** begin Supplied information **
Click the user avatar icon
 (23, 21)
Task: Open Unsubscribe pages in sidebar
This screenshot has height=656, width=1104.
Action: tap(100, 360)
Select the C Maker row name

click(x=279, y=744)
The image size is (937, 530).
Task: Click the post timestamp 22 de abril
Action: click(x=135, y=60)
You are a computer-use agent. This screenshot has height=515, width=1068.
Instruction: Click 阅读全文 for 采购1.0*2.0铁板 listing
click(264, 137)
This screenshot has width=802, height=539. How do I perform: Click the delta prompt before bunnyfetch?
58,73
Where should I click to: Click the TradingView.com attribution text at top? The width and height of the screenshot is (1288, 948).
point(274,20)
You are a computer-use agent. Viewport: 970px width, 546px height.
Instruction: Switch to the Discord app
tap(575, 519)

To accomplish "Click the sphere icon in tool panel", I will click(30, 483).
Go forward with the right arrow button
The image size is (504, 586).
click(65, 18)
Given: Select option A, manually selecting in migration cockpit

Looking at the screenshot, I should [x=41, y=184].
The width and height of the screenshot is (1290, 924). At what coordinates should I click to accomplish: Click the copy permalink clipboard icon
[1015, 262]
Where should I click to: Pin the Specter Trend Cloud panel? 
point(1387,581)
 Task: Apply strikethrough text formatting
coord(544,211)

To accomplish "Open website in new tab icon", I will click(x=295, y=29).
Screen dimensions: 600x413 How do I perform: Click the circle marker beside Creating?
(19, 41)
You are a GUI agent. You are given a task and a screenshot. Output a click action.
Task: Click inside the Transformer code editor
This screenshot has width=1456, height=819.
** end Supplied information **
== Work instructions ==
Rewrite all of the material above as a numbered list, leaving out the blank lines.

== The answer ==
1. Click the user avatar icon
2.  (23, 21)
3. Task: Open Unsubscribe pages in sidebar
4. This screenshot has height=656, width=1104.
5. Action: tap(100, 360)
6. Select the C Maker row name
7. click(x=279, y=744)
8. The image size is (937, 530).
9. Task: Click the post timestamp 22 de abril
10. Action: click(x=135, y=60)
11. You are a computer-use agent. This screenshot has height=515, width=1068.
12. Instruction: Click 阅读全文 for 采购1.0*2.0铁板 listing
13. click(264, 137)
14. This screenshot has width=802, height=539. How do I perform: Click the delta prompt before bunnyfetch?
15. 58,73
16. Where should I click to: Click the TradingView.com attribution text at top? The width and height of the screenshot is (1288, 948).
17. point(274,20)
18. You are a computer-use agent. Viewport: 970px width, 546px height.
19. Instruction: Switch to the Discord app
20. tap(575, 519)
21. To accomplish "Click the sphere icon in tool panel", I will click(30, 483).
22. Go forward with the right arrow button
23. The image size is (504, 586).
24. click(65, 18)
25. Given: Select option A, manually selecting in migration cockpit
26. Looking at the screenshot, I should [x=41, y=184].
27. The width and height of the screenshot is (1290, 924). At what coordinates should I click to accomplish: Click the copy permalink clipboard icon
28. [1015, 262]
29. Where should I click to: Pin the Specter Trend Cloud panel? 
30. point(1387,581)
31.  Task: Apply strikethrough text formatting
32. coord(544,211)
33. To accomplish "Open website in new tab icon", I will click(x=295, y=29).
34. Screen dimensions: 600x413 How do I perform: Click the circle marker beside Creating?
35. (19, 41)
36. You are a GUI agent. You are given a task and a screenshot. Output a click action.
37. Task: Click inside the Transformer code editor
38. This screenshot has width=1456, height=819.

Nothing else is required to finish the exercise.